Protein bars are often subject to food abuse; it may happen that, especially in aesthetic culture and fitness, nutritional misinformation induces users to consume more protein than they really need, consequently altering the overall nutritional balance; in this regard, we remind you that a protein excess in the diet (sometimes difficult to estimate) can be the subject of kidney fatigue and hepatic fatigue.
Furthermore, to favor the protein percentage without exceeding calories, it is necessary to reduce the weights of carbohydrates and / or fats (the latter more difficult to affect); Well, for those who perform aerobic activity, negatively intervening on the carbohydrate portion determines:

  • A DROP in performance due to a shortage of energy reserves
  • With intense and close workouts, a muscular CATABOLISM for protracted neoglucogenesis

Another controversial aspect concerns the quality of some ingredients included in the formulation of many commercial protein bars; examining the list of ingredients, it is not uncommon to notice the presence of vegetable fats (which although not hydrogenated are generally of poor quality, mostly derived from tropical oils) and simple sugars such as glucose or fructose syrup. These ingredients are necessary to give taste and flavor to the product, making it in fact similar to a traditional snack, both in terms of flavor and composition.

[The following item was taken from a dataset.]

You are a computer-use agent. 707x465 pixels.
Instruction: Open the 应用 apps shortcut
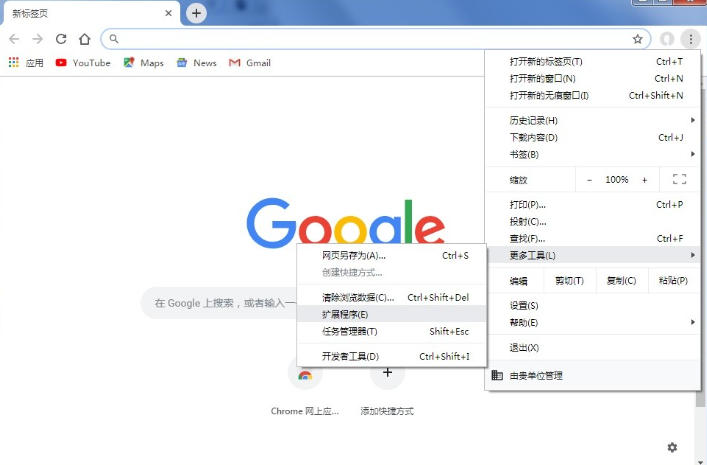(x=26, y=62)
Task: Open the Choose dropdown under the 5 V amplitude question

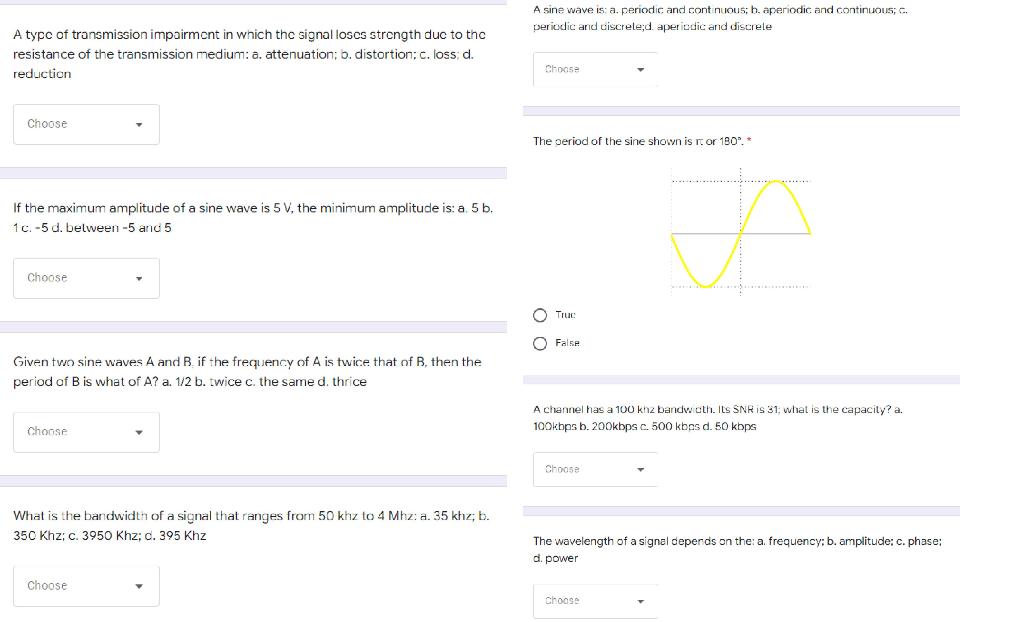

NB. Protein bars are NOT meal replacements and can ONLY be used as food supplements; in some cases, the abuse of protein bars can induce: diarrhea, abdominal pain and cramps, increase in FAT mass and metabolic alterations.

Homemade protein bars

The official recipe of Healthyroyale

Having fun in the kitchen, as well as in the gym, preparing a nutritionally balanced and tasty protein bar, without exceeding with simple fats and sugars, and - why not - saving some money. Alice, the personalcooker of Healthyroyale, explains in detail how to prepare these fabulous homemade protein bars.

Alternatively, you can try your hand at preparing these fabulous banana protein bars.

Audio Video Protein Bars: What Is There To Know?